Somewhere in there I did a grocery order and started writing this post.  And somewhere in there, I got my test results.

I was not COVID positive. 

When I tell you that I was beyond overjoyed, that is a complete understatement.  I could hug my kids.  I could take care of them.  I was still sick – I could feel it there, behind my happiness and antsiness.  I was antsy because I had been sitting on my ass for three days, not because I was well enough to be up and doing things.  I was antsy because I am not accustomed to not caring for myself and taking care of the things in my life that need attended to. 

And so, I wrote my post, and finished my laundry.  I picked up the groceries and made a simple dinner of frozen pizza for the boys.  I hugged my kids.  I watched a movie with Chase and fell asleep for another ten hour stretch.

And woke up Saturday feeling like shit.  I slept the day away, only to lay awake late into the night and sleep fitfully.

And woke up today feeling halfway normal. . . .

I am blown away by the fact that a double ear infection and a sinus infection could knock me on my ass the way this one has.  I am blown away by how the whole testing process works, and the absolute clusterfuck that COVID has turned our every day lives into.  I’m not saying that I don’t think COVID should be taken seriously, nor the ramifications that could have resulted had I opted to not be diligent when I was unsure of my test results.  I’m just saying that now I see the other side of it.  Because what if I did actually have COVID?  I can’t imagine living life the way I did for those 24hours before I knew for sure. 

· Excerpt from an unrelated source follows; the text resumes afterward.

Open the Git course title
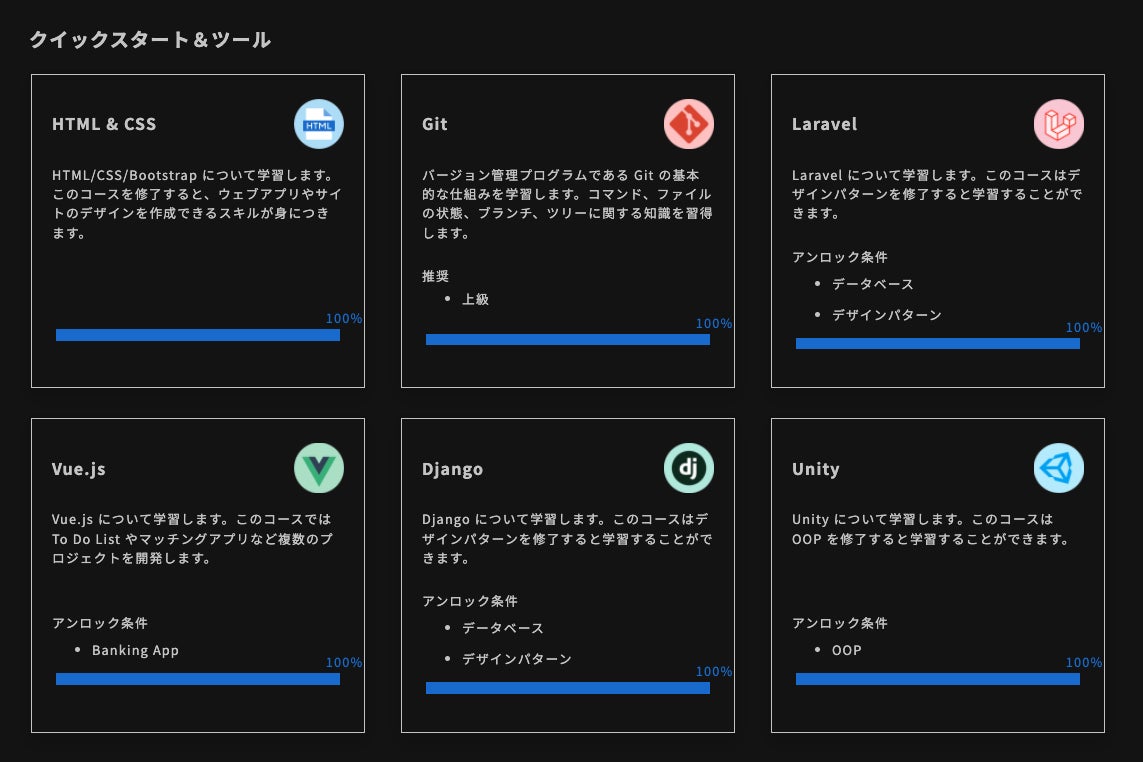pyautogui.click(x=435, y=125)

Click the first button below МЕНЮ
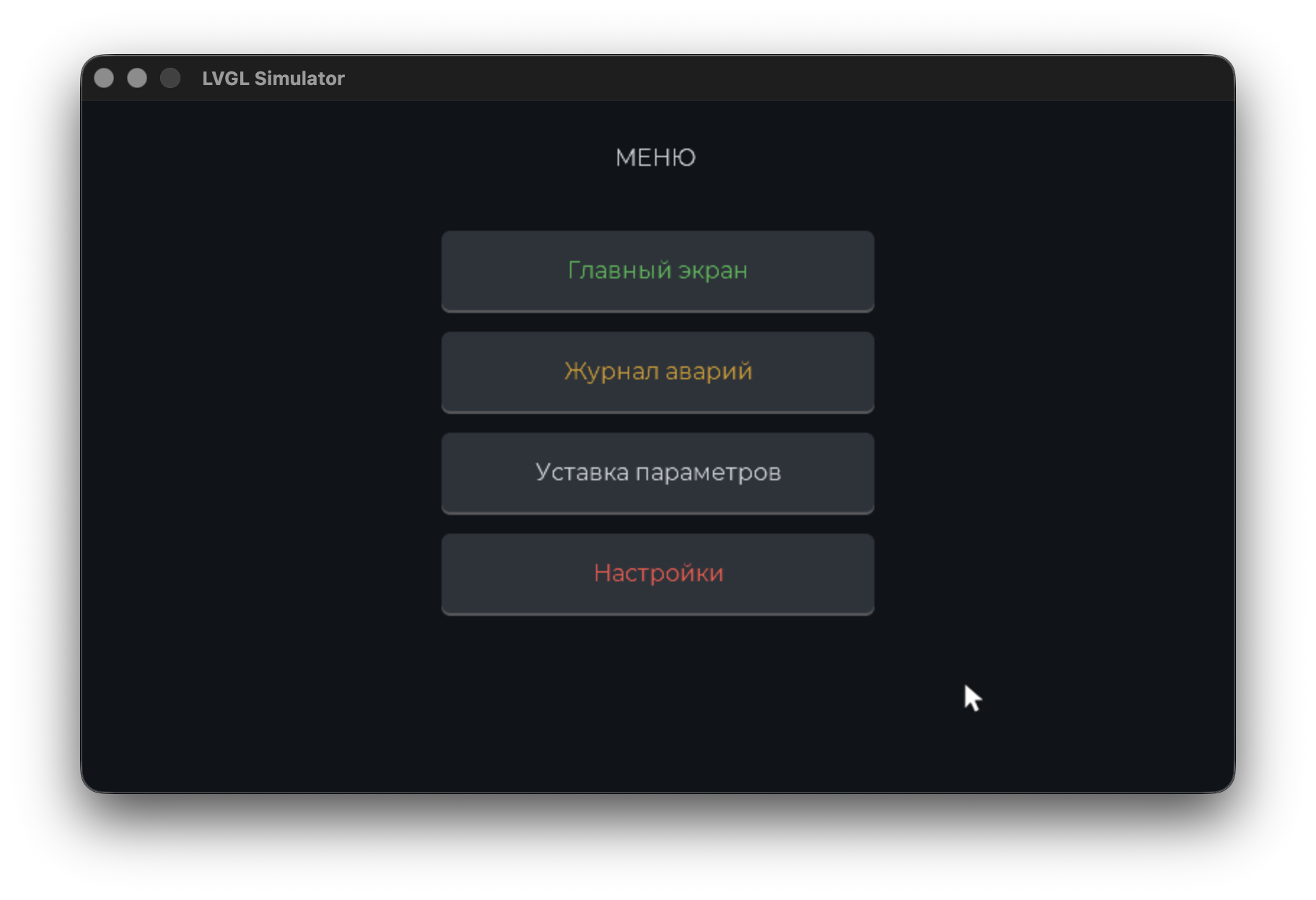pos(657,270)
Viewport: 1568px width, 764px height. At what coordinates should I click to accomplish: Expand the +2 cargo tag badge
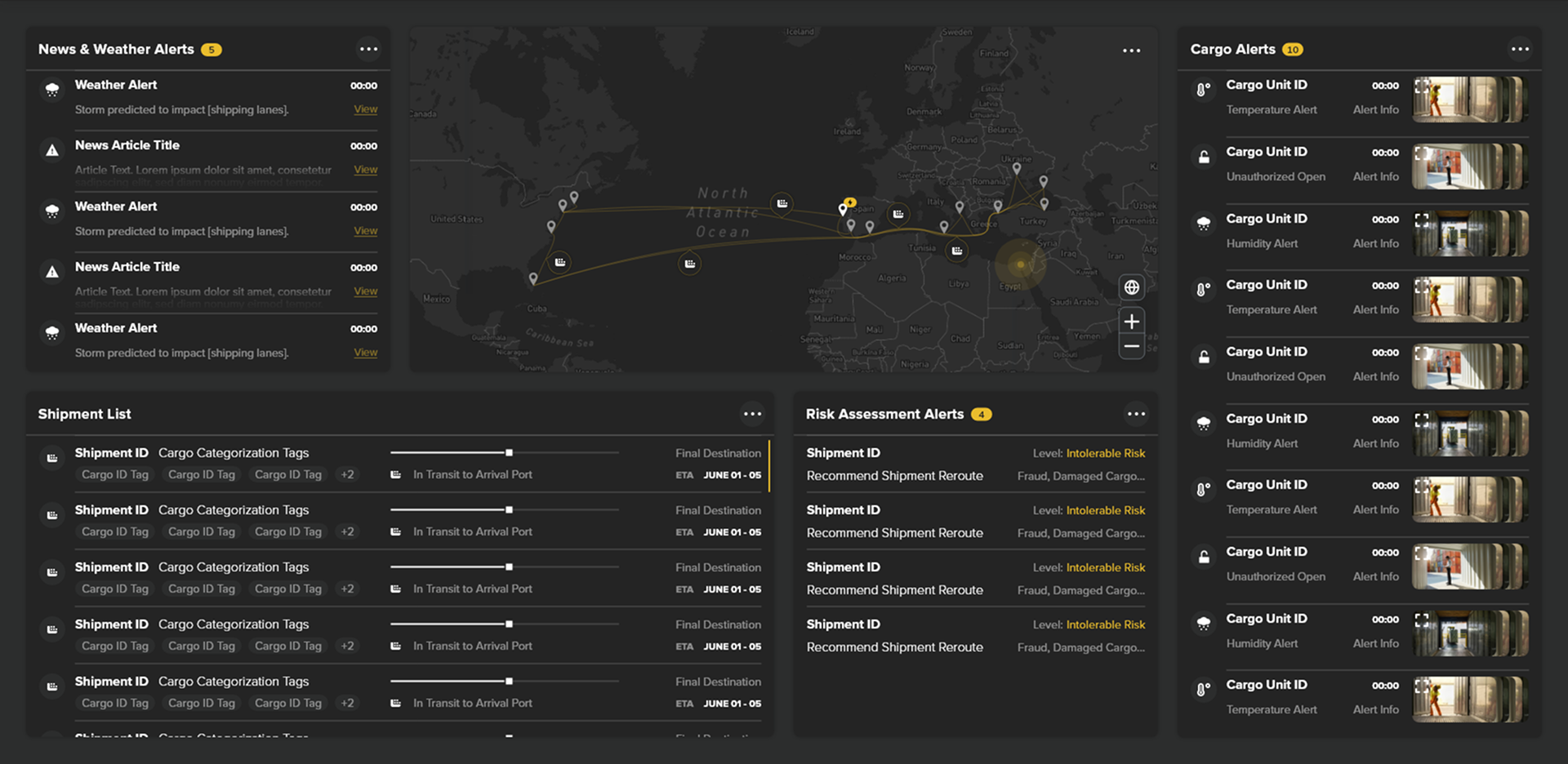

Facts are, this did knock me on my ass.  I am still not completely well, and I still have some recovery in front of me.  Facts are, I didn’t take notice that I was sick until I was on my ass.  So now, I need to concentrate on getting well, and taking care of myself better in the future.  Already I’m noticing changes this has brought about – less desire to smoke, I’m not fighting the urges like I was in the days prior to falling ill.  I haven’t had a cup of coffee since Wednesday morning, and that was only the few drinks before I vomited.  The very thought of coffee is just – no.  This morning I made a cup of tea and cleaned the kitchen and started laundry.  I attended to my household chores like I always do – but I took more time for my kids.  I have always appreciated and loved my children, but that 24 hours where I couldn’t care for them or touch them really got to me.  It really solidified for me the fact that we never know what tomorrow can bring. If I ever needed a sign that a change in lifestyle was needed, it was this.

Happy Sunday.  Please, don’t take your life as it is for granted. Don’t push yourself to be it all and do it all, and sacrifice your own well being in the process.